Practice saying the following regular past tense verbs. beaded banded pointed created Lifted folded wanted nested Hated mended vested dented Melted pretended hunted listed
Practice the following sentences, paying special attention to the “id” pronunciation of the "ed" ending on the regular verbs. 1. The ice in the glass melted. 2. The woman hated to eat fish. 3. We beaded some necklaces at the park. 4. My daughter folded the clothes for me. 5. Everyone wanted ice cream. 6. The fire in the fireplace created a nice atmosphere. 7. My son dented the car. 8. Our house was listed in the paper. 9. My grandmother always mended her socks. 10. The hunters hunted for deer.
Practice the following paragraph, focusing on pronouncing the "ed" ending like id" at the end of the past tense verbs. The verbs have been underlined for you. Once I decided to go skiing for the first time, there was no turning back. My friends invited me to go with them one day after a big snowstorm. As we headed up to a nearby mountain, they all insisted on taking turns teaching me how to ski. When we arrived, I pointed to the steep slope and the chairlifts and created a horrifying image in my mind of me falling all the way down. Needless to say, I was petrified and just wanted to go home. My friends saw my scared look and assured me that everything would be fine. They stayed with me the entire day and lifted my spirits. By the time we left the mountain, I concluded that skiing was actually a fun sport.
Exercises for you to do at home by yourself Please note that there is no audio for these, as these are exercises you will be doing by yourself. Feel free to send me your recordings at firstname.lastname@example.org for feedback.

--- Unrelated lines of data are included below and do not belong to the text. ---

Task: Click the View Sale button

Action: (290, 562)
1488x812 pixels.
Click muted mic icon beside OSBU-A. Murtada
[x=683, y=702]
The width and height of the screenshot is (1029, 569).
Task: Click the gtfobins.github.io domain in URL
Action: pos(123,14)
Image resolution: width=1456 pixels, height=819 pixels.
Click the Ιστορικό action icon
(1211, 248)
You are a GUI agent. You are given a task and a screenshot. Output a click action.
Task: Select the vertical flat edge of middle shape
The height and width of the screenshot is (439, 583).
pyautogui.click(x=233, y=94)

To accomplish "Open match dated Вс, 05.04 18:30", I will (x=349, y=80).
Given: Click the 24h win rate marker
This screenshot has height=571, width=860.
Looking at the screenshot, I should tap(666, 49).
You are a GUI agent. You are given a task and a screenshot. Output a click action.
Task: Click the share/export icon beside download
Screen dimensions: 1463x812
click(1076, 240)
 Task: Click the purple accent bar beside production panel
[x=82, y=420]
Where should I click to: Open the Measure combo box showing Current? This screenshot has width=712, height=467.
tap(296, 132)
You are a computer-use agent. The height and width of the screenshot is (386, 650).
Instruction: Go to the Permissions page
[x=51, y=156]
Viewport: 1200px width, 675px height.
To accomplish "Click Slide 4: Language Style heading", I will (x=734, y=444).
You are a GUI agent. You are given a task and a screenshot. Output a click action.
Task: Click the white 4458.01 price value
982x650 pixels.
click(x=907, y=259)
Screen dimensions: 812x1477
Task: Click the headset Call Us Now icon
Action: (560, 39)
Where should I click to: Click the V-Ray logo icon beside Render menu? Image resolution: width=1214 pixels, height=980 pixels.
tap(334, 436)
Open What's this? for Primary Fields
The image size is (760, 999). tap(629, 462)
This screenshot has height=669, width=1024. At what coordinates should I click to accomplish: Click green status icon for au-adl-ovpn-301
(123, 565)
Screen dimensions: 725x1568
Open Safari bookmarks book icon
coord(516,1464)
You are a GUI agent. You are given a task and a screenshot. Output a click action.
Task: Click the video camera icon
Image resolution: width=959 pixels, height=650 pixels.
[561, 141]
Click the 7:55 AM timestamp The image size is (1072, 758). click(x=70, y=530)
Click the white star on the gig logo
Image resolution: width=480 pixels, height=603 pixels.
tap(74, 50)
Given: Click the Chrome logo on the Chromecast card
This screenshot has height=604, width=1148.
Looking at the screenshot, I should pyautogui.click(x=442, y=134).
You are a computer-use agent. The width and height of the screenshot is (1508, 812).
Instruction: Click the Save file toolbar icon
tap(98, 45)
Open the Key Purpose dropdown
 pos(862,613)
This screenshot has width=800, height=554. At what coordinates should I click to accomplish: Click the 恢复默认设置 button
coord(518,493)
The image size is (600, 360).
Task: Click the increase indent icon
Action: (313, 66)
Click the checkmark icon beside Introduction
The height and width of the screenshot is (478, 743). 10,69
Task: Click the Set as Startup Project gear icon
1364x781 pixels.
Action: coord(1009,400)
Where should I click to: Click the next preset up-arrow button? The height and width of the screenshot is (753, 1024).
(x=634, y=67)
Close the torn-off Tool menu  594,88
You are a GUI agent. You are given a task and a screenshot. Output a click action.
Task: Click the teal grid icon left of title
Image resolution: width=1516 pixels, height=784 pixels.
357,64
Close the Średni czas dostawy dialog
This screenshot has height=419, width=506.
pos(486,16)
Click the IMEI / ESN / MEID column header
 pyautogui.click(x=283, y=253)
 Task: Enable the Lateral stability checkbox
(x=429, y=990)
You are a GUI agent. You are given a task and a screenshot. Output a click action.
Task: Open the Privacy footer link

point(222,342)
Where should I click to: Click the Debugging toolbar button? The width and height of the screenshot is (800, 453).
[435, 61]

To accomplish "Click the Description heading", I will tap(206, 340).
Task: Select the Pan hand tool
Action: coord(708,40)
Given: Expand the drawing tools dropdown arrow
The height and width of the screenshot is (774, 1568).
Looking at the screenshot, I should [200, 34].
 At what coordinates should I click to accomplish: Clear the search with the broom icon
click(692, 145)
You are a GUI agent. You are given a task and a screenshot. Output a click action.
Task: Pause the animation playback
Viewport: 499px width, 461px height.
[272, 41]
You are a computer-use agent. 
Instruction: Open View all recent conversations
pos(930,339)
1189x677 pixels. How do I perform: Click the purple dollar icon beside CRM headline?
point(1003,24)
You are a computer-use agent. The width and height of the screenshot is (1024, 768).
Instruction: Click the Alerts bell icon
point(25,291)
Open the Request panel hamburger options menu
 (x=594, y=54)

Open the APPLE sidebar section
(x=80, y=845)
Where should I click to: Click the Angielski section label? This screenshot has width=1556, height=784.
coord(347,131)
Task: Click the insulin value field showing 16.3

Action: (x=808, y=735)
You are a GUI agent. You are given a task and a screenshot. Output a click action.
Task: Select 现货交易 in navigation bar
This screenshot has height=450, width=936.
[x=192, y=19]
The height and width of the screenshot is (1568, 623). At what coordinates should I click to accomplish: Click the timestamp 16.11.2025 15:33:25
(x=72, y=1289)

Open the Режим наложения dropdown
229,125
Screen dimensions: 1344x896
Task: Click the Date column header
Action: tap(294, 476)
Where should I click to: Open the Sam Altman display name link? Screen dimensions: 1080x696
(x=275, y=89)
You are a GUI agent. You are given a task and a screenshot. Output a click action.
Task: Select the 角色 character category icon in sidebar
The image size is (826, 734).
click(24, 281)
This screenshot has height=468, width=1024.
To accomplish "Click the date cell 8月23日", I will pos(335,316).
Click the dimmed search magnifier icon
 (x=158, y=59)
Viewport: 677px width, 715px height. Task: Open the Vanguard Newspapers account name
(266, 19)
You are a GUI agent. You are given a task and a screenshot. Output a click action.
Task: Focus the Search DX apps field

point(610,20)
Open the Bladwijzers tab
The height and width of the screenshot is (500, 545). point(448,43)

1. Form the regular past tense with each of the verbs below, and then practicing pronouncing them correctly. manage climb encourage banish direct notice desire amend intend entertain squint finish interpret yell determine complete
2. Read the following short story and see if you can find all the errors in the regular past tense verbs. Yesterday I went shopping at the mall. I need to get a new sweater for a party, but was having a hard time finding the right one. Every time I went shopping, I could never find anything that look right. Today I looked in one store, but there weren’t any sweaters I like. I stop at a second store that was having lots of sales, and pick out a pretty red one. Excited, I went into the dressing room and try on the sweater. It really looks great, I thought, so I decide to buy it. On my way home, I called my husband to tell him about my great bargain. He was so surprise!